Still, this employer-dependency means one vet I know tolerated grim working conditions. A City worker told me migrant colleagues tolerate earning far less doing the same job.
Many who arrived longer ago or via various specific routes do have permanent residency, and thus bargaining power.
But this is the rub. One major Labour policy will push many more migrants into precarity, by radically increasing employer dependency.
Immigration reform means workers face up to a decade longer tied to employers on temporary visas before they can seek settled status.
Charities rightly warn this increases exploitation risks. That’s if migrants can keep sponsored jobs long enough. If not, some will remain illegally, further heightening risks, if not public sympathy.
Reforms also erode migrants’ incentive and ability to integrate, sabotaging a nominal Labour priority that should be central post-Brexit.
The progressive way to cut exploitation
What’s to be done?
One, rethink settlement reform, as 50 Labour MPs recently urged.
Two, turbo-charge enforcement.
Three, use migration policy more ambitiously as a labour rights lever. Salary thresholds and the immigration skills charges have been hiked, but why not only let employers recruit overseas if they engage seriously with unions? Or accept other rights improvements, like Canada capping rent costs for farm workers. Or foot the bill for rights enforcement.
Academic Manoj Dias-Abey recently argued this could “drive broader transformations in the labour market”.
Accept higher standards means higher costs
Fourth, hold firm, even if fairer treatment means everyone paying fairer prices for what migrants produce. Yes, the transition will hurt.

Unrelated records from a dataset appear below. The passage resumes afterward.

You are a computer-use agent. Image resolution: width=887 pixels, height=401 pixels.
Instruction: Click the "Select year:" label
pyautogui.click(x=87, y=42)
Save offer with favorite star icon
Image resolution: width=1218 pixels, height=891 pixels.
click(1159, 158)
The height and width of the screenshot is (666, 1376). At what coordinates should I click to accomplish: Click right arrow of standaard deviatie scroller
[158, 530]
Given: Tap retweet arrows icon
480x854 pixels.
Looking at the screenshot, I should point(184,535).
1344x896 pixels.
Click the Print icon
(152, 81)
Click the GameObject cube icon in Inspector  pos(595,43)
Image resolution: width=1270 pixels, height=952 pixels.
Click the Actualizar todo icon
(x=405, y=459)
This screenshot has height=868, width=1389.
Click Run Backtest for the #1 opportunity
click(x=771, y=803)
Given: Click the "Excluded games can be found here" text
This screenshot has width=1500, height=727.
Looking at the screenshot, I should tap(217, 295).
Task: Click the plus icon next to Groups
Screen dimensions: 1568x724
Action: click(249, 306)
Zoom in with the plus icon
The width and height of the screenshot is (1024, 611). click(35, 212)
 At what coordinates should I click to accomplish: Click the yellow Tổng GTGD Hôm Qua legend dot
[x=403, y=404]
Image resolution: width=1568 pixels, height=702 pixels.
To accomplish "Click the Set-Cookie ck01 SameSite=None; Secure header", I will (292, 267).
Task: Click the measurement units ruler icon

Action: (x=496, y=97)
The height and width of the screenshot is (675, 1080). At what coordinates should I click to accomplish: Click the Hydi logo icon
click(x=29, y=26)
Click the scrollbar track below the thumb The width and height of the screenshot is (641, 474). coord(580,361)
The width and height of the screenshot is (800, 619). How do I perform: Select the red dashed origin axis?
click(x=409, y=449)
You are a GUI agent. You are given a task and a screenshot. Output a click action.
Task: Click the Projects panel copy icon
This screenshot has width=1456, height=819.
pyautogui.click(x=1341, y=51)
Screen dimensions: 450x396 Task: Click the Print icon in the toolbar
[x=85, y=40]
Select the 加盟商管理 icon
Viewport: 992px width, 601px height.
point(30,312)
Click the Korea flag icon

But introducing minimum wages and holiday pay, and banning slave and child labour, all once hurt employers. We just decided businesses reliant on exploitation shouldn’t do business.
Normally if a firm complains no-one wants their products, many would say change your product or pricing. Yet when firms complain no-one wants their jobs, we roll out the special red visa carpet. Ex-MAC chair Alan Manning’s latest book lambasts such strange double standards.
Transitional support and occasional special treatment for certain sectors may be necessary, but should be the exception.
Accept pros and cons of lower immigration

Fifth, hold firm when reducing exploitation reduces migration, as salary thresholds already are.
Resist firms or NGOs demanding more work routes. Celebrate employers treating migrants actually here as fairly as locals, making tough jobs tolerable enough that locals want them.
Help fix three chronic British problems: youth unemployment, poor jobs and poor productivity.
True, free movement is an alternative answer to both employer dependence and demand.
But Brexit suggests it’s politically toxic. Logic suggests more migrants means more bargaining power for employers. Manning notes pay plummeted when Sweden liberalised migration. Only the minimum wage stopped a similar collapse here.
You can enable more migration, empower more migrants or enjoy the cheap fruit of cheap labour. You can’t do all three.
Anyone debating immigration should admit those trade-offs, and put their cards on the table. I’ve put mine.